● **Task directions**
Only the pictures are to be left out; set down the rest of the records exactly.

Segment Start: Data to process

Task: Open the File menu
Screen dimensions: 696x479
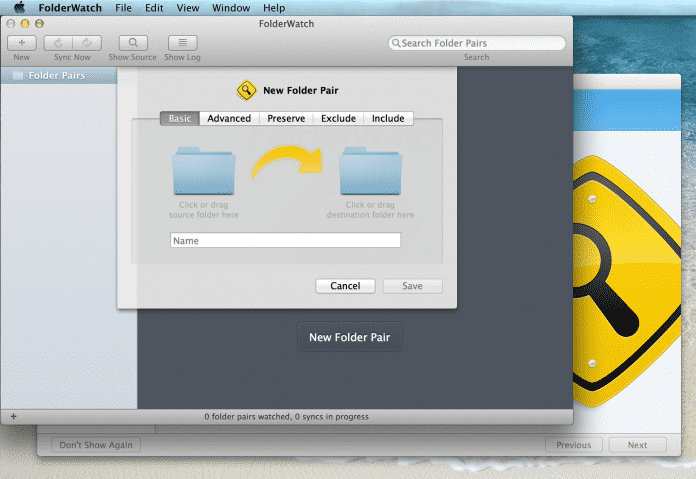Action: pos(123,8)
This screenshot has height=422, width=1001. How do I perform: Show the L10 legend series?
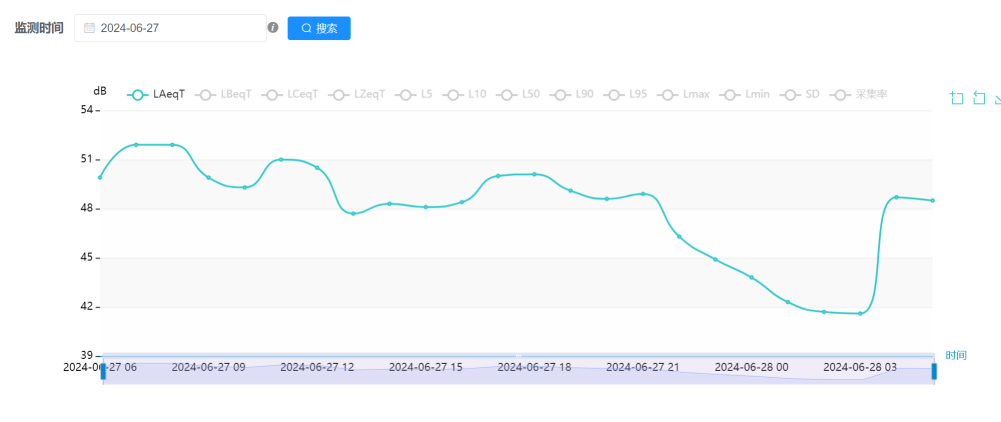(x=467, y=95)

Segment End: Data to process

● **Response**
Task: Open the File menu
Screen dimensions: 696x479
Action: pos(123,8)
This screenshot has height=422, width=1001. How do I perform: Show the L10 legend series?
(x=467, y=95)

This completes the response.